The Living Building Challenge provides a regenerative design framework to create spaces that, like a flower, give more than they take.

Each of us breathed a tremendous sigh of relief. After six years of design, materials vetting, construction and audit period, we’re elated to say, “We did it!”

A press release earlier this week announced the news to the world, inviting others to learn from and be inspired by our experience, and hopefully to incorporate green building and green living practices in their projects and actions.

The next step, already underway, is to restore the land to productivity. Tom spent the summer on the tractor, forming berms and swales on one large stretch of hillside, and planting 16 fruit trees on the berms. In the spring, we’ll continue the earthworks, and we’ll plant not only more trees, but also many more perennials of various types and sizes. The swales control water flow, providing free irrigation to the plants, and the plants themselves will be chosen to work well with each other and to build the soil. The Living Building part of this project was huge – and now seems to fade in the face of the 13 acres of clay at our doorstep.

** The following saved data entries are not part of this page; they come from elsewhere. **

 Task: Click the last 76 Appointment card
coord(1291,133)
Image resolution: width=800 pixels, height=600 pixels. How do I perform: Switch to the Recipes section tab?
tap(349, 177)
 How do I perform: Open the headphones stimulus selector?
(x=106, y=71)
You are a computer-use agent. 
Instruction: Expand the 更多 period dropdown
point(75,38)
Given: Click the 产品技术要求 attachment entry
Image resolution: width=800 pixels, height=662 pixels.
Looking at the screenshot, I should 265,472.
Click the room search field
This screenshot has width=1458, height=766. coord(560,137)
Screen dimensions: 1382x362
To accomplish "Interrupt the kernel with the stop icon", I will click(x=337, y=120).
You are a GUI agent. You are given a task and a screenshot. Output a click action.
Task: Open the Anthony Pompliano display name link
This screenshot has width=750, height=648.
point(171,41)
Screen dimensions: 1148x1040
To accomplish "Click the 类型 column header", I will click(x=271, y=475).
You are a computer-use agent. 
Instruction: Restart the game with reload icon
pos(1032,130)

Recently I came across a fact sheet, I believe put together by architect Michael Klement for one of the mid-construction tours. I’ll share a few of the items on list since even we can forget some of these impressive details (impressive thanks to the team of designers and builders; we’ve simultaneously created the impetus for them, and also simply come along for the ride of a lifetime):

  • R (insulation) values (higher score is better):
    • slab and basement walls, R-30
    • above-grade walls, R-48
    • roof/ceiling, R-68
  • air leakage: 0.45 air changes per hour at 50 Pascals (ACH 50; measured by a blower door test) (lower score is better)
    • Passive House standard: 0.6 ACH 50
    • typical American home: 15 ACH 50
  • ResNet HERS Index of energy efficiency (lower score is better): –10
    • usual range for a net-zero energy ready home: <30
    • typical American home: 100

All that insulation and careful sealing of cracks – along with the passive heating and cooling elements built into the home – ilfi3 has resulted in our net-positive energy use – that is, we produced nearly 30% more electricity during our audit year than we used, sending that surplus back into the grid.

Again, all very impressive. And again, not remotely possible without the dedication and knowledge and enthusiasm demonstrated over these past six years by our impressive team of experts.